START MATERIALS PROVIDED

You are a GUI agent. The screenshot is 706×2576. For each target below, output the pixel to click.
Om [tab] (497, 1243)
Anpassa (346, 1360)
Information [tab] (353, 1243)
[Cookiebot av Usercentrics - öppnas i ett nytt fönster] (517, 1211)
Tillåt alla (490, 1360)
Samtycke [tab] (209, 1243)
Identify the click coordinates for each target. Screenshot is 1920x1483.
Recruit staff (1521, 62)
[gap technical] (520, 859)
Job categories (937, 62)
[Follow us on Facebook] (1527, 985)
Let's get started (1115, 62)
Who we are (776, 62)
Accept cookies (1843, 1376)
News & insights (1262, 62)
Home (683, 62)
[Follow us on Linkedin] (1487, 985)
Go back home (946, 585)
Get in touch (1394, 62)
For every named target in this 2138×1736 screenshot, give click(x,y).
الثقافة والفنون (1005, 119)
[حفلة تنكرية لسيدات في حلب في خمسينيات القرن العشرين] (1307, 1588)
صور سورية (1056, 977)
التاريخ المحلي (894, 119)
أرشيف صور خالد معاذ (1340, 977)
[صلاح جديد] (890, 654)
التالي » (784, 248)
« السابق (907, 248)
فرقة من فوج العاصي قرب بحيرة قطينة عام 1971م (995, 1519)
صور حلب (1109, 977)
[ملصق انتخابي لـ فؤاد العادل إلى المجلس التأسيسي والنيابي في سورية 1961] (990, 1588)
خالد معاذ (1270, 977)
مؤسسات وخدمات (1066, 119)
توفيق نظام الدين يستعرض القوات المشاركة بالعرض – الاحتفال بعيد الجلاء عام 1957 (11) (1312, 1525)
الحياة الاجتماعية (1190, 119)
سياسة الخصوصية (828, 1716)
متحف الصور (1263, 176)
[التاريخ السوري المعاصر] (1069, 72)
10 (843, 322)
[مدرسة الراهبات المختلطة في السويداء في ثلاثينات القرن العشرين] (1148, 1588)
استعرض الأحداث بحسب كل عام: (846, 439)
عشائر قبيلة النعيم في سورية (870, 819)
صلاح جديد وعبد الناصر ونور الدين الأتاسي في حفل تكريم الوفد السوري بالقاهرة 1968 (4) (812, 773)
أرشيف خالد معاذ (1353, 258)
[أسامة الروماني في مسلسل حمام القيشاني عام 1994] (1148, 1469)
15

END MATERIALS PROVIDED

> **WORK TO COMPLETE**
The required answer is the complete data, repeated exactly.

> **ANSWER TO THE EXERCISE**
You are a GUI agent. The screenshot is 706×2576. For each target below, output the pixel to click.
Om [tab] (497, 1243)
Anpassa (346, 1360)
Information [tab] (353, 1243)
[Cookiebot av Usercentrics - öppnas i ett nytt fönster] (517, 1211)
Tillåt alla (490, 1360)
Samtycke [tab] (209, 1243)
Identify the click coordinates for each target. Screenshot is 1920x1483.
Recruit staff (1521, 62)
[gap technical] (520, 859)
Job categories (937, 62)
[Follow us on Facebook] (1527, 985)
Let's get started (1115, 62)
Who we are (776, 62)
Accept cookies (1843, 1376)
News & insights (1262, 62)
Home (683, 62)
[Follow us on Linkedin] (1487, 985)
Go back home (946, 585)
Get in touch (1394, 62)
For every named target in this 2138×1736 screenshot, give click(x,y).
الثقافة والفنون (1005, 119)
[حفلة تنكرية لسيدات في حلب في خمسينيات القرن العشرين] (1307, 1588)
صور سورية (1056, 977)
التاريخ المحلي (894, 119)
أرشيف صور خالد معاذ (1340, 977)
[صلاح جديد] (890, 654)
التالي » (784, 248)
« السابق (907, 248)
فرقة من فوج العاصي قرب بحيرة قطينة عام 1971م (995, 1519)
صور حلب (1109, 977)
[ملصق انتخابي لـ فؤاد العادل إلى المجلس التأسيسي والنيابي في سورية 1961] (990, 1588)
خالد معاذ (1270, 977)
مؤسسات وخدمات (1066, 119)
توفيق نظام الدين يستعرض القوات المشاركة بالعرض – الاحتفال بعيد الجلاء عام 1957 (11) (1312, 1525)
الحياة الاجتماعية (1190, 119)
سياسة الخصوصية (828, 1716)
متحف الصور (1263, 176)
[التاريخ السوري المعاصر] (1069, 72)
10 (843, 322)
[مدرسة الراهبات المختلطة في السويداء في ثلاثينات القرن العشرين] (1148, 1588)
استعرض الأحداث بحسب كل عام: (846, 439)
عشائر قبيلة النعيم في سورية (870, 819)
صلاح جديد وعبد الناصر ونور الدين الأتاسي في حفل تكريم الوفد السوري بالقاهرة 1968 (4) (812, 773)
أرشيف خالد معاذ (1353, 258)
[أسامة الروماني في مسلسل حمام القيشاني عام 1994] (1148, 1469)
15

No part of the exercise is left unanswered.